Universal sums of generalized pentagonal numbers

TL;DR

This paper classifies all proper universal sums of generalized pentagonal numbers and proves a criterion, called the pentagonal theorem of 109, for their universality based on representation of specific integers.

Contribution

It identifies exactly 234 proper universal sums of generalized pentagonal numbers and establishes the pentagonal theorem of 109 as a criterion for universality.

Findings

234 proper universal sums identified

Pentagonal theorem of 109 proved

Universality characterized by representation of 12 specific integers

Abstract

For an integer $x$, an integer of the form $P_5(x)=\frac{3x^2-x}2$ is called a generalized pentagonal number.

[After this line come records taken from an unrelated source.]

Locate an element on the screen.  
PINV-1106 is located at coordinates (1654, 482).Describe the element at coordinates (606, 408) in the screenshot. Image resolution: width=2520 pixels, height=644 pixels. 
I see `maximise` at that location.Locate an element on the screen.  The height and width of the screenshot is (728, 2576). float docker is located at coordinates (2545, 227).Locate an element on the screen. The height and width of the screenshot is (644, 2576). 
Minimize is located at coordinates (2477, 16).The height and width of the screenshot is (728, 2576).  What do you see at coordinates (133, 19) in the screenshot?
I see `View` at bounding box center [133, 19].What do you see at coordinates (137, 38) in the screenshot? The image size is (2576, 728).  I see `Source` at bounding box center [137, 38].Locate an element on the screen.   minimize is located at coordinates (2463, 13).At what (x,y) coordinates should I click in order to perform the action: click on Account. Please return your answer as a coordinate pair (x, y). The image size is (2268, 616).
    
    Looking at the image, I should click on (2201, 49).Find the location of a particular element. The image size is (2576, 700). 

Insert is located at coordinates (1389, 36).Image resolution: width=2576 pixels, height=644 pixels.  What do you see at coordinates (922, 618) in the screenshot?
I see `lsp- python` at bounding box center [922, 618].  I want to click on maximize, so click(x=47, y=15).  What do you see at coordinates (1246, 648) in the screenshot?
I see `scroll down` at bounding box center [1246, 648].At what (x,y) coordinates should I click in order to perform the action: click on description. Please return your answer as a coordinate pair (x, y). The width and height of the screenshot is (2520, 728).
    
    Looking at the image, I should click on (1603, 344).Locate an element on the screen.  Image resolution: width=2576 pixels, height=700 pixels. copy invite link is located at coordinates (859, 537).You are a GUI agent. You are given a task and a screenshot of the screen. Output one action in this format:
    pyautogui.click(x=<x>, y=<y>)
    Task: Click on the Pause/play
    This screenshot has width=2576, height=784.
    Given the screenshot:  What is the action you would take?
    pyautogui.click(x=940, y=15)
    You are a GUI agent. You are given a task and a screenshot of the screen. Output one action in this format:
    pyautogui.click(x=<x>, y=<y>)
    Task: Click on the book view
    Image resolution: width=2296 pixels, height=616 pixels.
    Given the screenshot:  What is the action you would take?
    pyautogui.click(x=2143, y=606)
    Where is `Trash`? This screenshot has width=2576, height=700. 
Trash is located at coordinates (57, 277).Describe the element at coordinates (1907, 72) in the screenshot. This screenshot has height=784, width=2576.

For positive integers $\alpha_1,\dots,\alpha_k$, a sum $\Phi_{\alpha_1,\dots,\alpha_k}(x_1,x_2,\dots,x_k)=\alpha_1P_5(x_1)+\alpha_2P_5(x_2)+\cdots+\alpha_kP_5(x_k)$ of generalized pentagonal numbers is called universal if $\Phi_{\alpha_1,\dots,\alpha_k}(x_1,x_2,\dots,x_k)=N$ has an integer solution $(x_1,x_2,\dots,x_k) \in \mathbb Z^k$ for any non-negative integer $N$. In this article, we prove that there are exactly $234$ proper universal sums of generalized pentagonal numbers. Furthermore, the "pentagonal theorem of $109$" is proved, which states that an arbitrary sum $\Phi_{\alpha_1,\dots,\alpha_k}(x_1,x_2,\dots,x_k)$ is universal if and only if it represents the integers $1, 3, 8, 9, 11, 18, 19, 25, 27, 43, 98$, and $109$.